Source is Kafka Topic with 3 partitions and Sink is Hbase. and offset commit is in Kafka - using the Kafka Integration
As per below documentation
https://spark.apache.org/docs/latest/streaming-kafka-0-10-integration.html
We do this after the actual data ingestion completion to the Hbase table
stream.asInstanceOf[CanCommitOffsets].commitAsync(offsetRanges)
Kafka configs -
"security.protocol": "SASL_SSL",
"sasl.kerberos.service.name": "kafka",
"key.deserializer": "org.apache.kafka.common.serialization.StringDeserializer",
"value.deserializer": "org.apache.kafka.common.serialization.StringDeserializer",
"ConsumerConfig.KEY_DESERIALIZER_CLASS_CONFIG": "StringDeserializer.class"
"auto.offset.reset": "earliest",
"group.id": "STREAMING_JOB_GROUPID_101",
"enable.auto.commit": "false"
streaming configurations
"spark": {
"sparkConf": {
"spark.app.name": "STREAMING_JOB_APPLICATION_NAME",
"spark.streaming.stopGracefullyOnShutdown": "true",
"spark.serializer": "org.apache.spark.serializer.KryoSerializer",
"spark.streaming.kafka.maxRatePerPartition": "12"
}
"streamingContext": {
"batchMilliSeconds": 10000
}
Also we store the micro batch offset information () of every micro-batch in a table in Hbase - as log information
rdd.asInstanceOf[HasOffsetRanges].offsetRanges
How ever -- our observation is when we kill the application using "yarn application -kill <application id>
The committed offsets in the Kafka - consumer group is -- ahead of of the actual offsets that were processed in the last successful batch ingestion.
So when we restart the job - it is starting from the offsets that were committed (ahead of actual data ingested to Hbase) - This is causing data loss for us
Sample
Kafka Offsets stored
STREAMING_JOB_APPLICATION_NAME topic.MY_STREAMING_TOPIC 2 3035673 3089643 53970 - - -
STREAMING_JOB_APPLICATION_NAME topic.MY_STREAMING_TOPIC 1 3035678 3089648 53970 - - -
STREAMING_JOB_APPLICATION_NAME topic.MY_STREAMING_TOPIC 0 3035682 3089651 53969 -
Actual offset - successful ingested batch
TOPIC : OffsetRange(topic: 'topic.MY_STREAMING_TOPIC', partition: 2, range: [3035553 -> 3035673])
TOPIC : OffsetRange(topic: 'topic.MY_STREAMING_TOPIC', partition: 0, range: [3035562 -> 3035682])
TOPIC : OffsetRange(topic: 'topic.MY_STREAMING_TOPIC', partition: 1, range: [3035558 -> 3035678])
Could you please elaborate on this behavior
Created on 05-10-2023 07:39 AM
By the way - when we change the configuration to
"spark.streaming.stopGracefullyOnShutdown": "false",
And we kill the job,
We see that the commits are in Sync in both Kafka consume group and our ingested offset information.
Created on 05-14-2023 09:38 PM
Hi @ravitinku18
I will suggest to use 3rd and 4th approach.
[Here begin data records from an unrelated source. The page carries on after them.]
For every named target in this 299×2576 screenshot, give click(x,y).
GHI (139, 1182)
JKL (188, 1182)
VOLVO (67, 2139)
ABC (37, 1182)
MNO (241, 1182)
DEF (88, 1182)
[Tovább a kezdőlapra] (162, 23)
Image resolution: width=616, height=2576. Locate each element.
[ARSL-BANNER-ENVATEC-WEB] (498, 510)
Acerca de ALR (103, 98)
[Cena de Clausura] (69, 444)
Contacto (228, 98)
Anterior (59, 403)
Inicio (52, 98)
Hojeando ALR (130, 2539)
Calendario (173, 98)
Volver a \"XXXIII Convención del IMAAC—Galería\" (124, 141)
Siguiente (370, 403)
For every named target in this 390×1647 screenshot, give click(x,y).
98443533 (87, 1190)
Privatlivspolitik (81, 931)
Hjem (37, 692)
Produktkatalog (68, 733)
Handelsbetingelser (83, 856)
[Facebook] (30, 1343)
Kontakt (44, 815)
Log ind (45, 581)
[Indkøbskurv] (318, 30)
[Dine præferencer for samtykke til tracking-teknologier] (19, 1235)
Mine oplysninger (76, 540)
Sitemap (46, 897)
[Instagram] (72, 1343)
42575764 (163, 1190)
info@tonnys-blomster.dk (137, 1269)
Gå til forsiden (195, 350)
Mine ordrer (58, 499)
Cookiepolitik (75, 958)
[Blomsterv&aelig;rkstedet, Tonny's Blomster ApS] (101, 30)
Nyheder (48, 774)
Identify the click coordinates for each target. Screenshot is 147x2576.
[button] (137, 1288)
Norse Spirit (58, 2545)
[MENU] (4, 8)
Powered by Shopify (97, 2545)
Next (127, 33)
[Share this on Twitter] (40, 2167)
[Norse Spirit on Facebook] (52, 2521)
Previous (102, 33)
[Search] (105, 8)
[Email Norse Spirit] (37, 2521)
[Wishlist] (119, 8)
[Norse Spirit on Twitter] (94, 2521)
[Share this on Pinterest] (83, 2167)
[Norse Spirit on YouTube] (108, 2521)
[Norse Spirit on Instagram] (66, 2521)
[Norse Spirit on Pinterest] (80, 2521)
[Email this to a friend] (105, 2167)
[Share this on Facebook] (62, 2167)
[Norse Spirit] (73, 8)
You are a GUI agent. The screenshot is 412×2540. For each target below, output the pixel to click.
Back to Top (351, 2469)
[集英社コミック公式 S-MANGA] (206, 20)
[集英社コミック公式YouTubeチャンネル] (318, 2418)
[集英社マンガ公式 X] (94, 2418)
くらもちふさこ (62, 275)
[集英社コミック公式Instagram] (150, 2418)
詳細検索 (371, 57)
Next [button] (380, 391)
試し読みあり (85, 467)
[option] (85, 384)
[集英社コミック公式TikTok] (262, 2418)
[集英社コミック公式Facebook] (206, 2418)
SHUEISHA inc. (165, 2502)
I will publish that article shortly.
Created on 05-15-2023 05:38 AM
Thanks @RangaReddy, do you have a guide to reccomend that explains how to do it with structured streaming? I can't find much on internet
Created on 05-29-2023 10:32 PM
@RangaReddyThanks for the article. When will be publishing part 2. Really eager to know 3rd and 4th approach. currently trying to run a spark streaming application in production. It will be really helpful for the project.